I don’t know how to do that with Dungeons & Dragons or Rick & Morty. (And that doesn’t even begin to touch the ongoing disaster of Twitter!)
For D&D, even if I cancel my subscription and don’t use a single concept, story hook, or creature from their official books, I’m still devoting dozens of hours a month to telling stories in a world that’s curated by corporate assholes. I am making new memories in their capitalist playground. I’ve always understood that I’m playing with and contributing to the spread of a product, but existence of the OGL and the massive amount of 3rd party material on the market made me feel like I was also a member of the community. I even spend a few months last year covering that community on CK!
And, for R&M, even if I don’t mind hearing Roiland’s voice for both main characters, how do I feel now about using the show as shorthand for explaining co-dependency?

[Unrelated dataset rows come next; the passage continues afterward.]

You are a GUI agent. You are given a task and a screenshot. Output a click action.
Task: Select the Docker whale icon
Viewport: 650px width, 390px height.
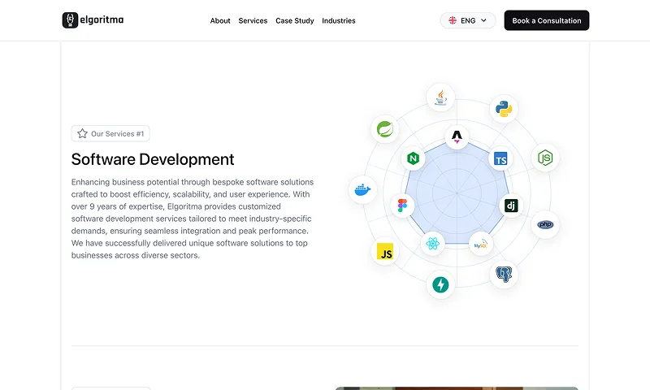tap(362, 190)
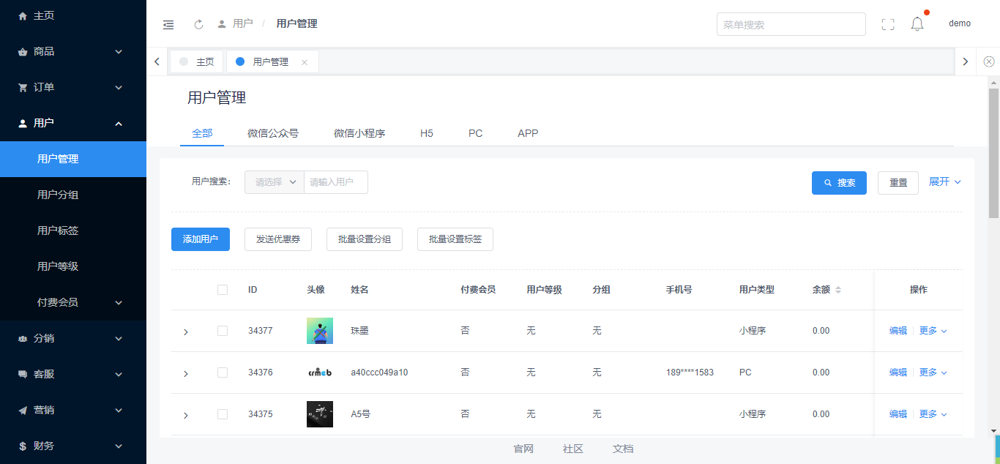
Task: Select the checkbox for user 34377
Action: [223, 331]
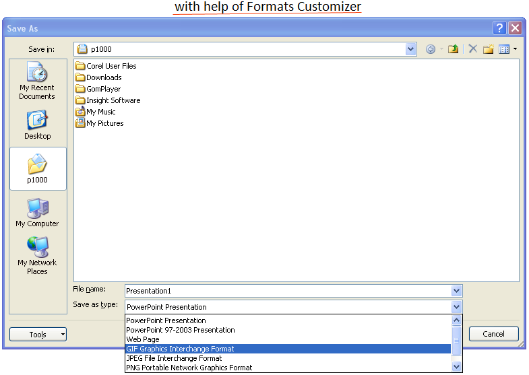
Task: Click the Cancel button
Action: (x=493, y=334)

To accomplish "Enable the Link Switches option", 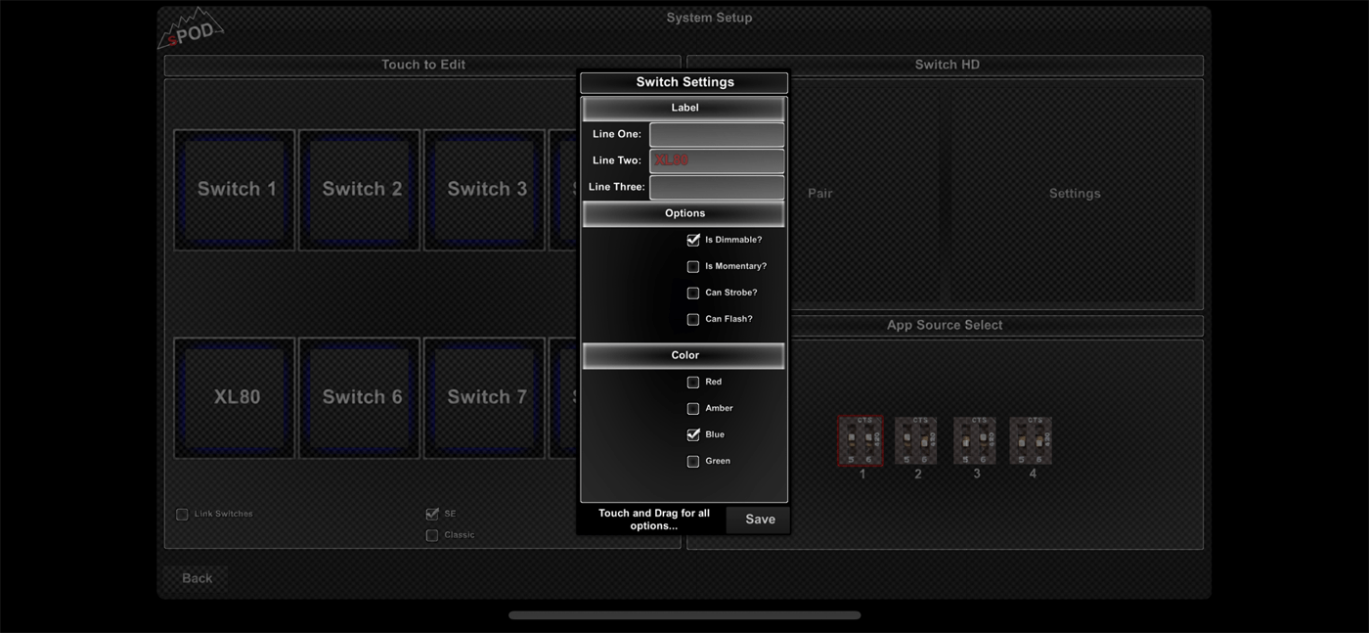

I’ve had similar experiences in comics over the past decade. How did I feel about publishing new Marvel Guides when Ike Perlmutter was in charge of the brand? What about recording weekly shows about X-Men when the editors showed callous disregard in producing stories about queer characters?

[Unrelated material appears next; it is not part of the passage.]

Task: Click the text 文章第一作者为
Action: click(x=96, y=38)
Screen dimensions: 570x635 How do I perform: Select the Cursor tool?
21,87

These aren’t 1:1 art-to-artist relationships like songs are to songwriters. All of these brands are complex pieces of machinery cultivated by dozens of creators whose content is remixed and spread by communities of millions of fans. Also, I’m engaging with these brands as a clear-eyed adult, which is different than refusing to let an artist’s behavior taint my nostalgia or positive memories associated with their art.
These are the dangers of playing with other people’s toys, even if you aren’t literally playing with them. Every product we buy and every story we consume are produced by fallible human beings. As the saying goes, “There’s No Ethical Consumption Under Capitalism,” but this goes beyond consumption. It feels like being a fan of anything is an appointment with future disappointment.

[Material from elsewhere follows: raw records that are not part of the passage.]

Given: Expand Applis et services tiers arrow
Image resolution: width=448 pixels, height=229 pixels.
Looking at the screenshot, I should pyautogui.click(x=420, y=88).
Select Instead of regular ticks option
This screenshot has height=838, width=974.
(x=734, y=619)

Sometimes it makes me want to give up all of my media consumption and live completely off the entertainment grid. Yet, even if I did, I’d still be consuming food, clothes, furniture – plenty of things made by potentially-disappointing people. E and I have even stripped away many of those elements from our lives – I shop from a local farmer’s market and she makes clothes for the kid… yet, there are still people behind those products.
Is the answer living in isolation in the middle of the woods, growing your own food, making your own clothes, singing your own songs, and playing your own games?
I think there are lot of positive aspirational qualities to that life, but I also don’t think we need to deny ourselves all of the benefits and pleasures of the modern world just for fear of people disappointing us. No person can meet all of our expectations and standards perfectly. Not even ourselves.
I’m going to leave my DNDBeyond subscription cancelled for now, but I am still going to play the game with people I love tomorrow. I’ll be sure to use as many 3rd Party creatures as I can for their encounters, and I just bought a slew of digital assets from indie creators to help me tell my story. And, at the end of the session I’m going to say “I love you” to my friends, as I’ve been doing every two weeks for the past three years.
In a world where no consumption is ethical and every creator could be your next disappointment, we need to accept that we can’t beat ourselves up about every disgraced creator and we can’t participate in every boycott. I’m happy I sent Wizards of the Coast a message with my cancelled subscription, but no one benefits from us cancelling our D&D campaign or switching to another system. I don’t make the world a better place by not thinking of a funny gag on Rick & Morty or refusing to cover “Ziggy Stardust.”
The best way we can combat capitalism is to use its products to create joy whose value far outstrips what we paid.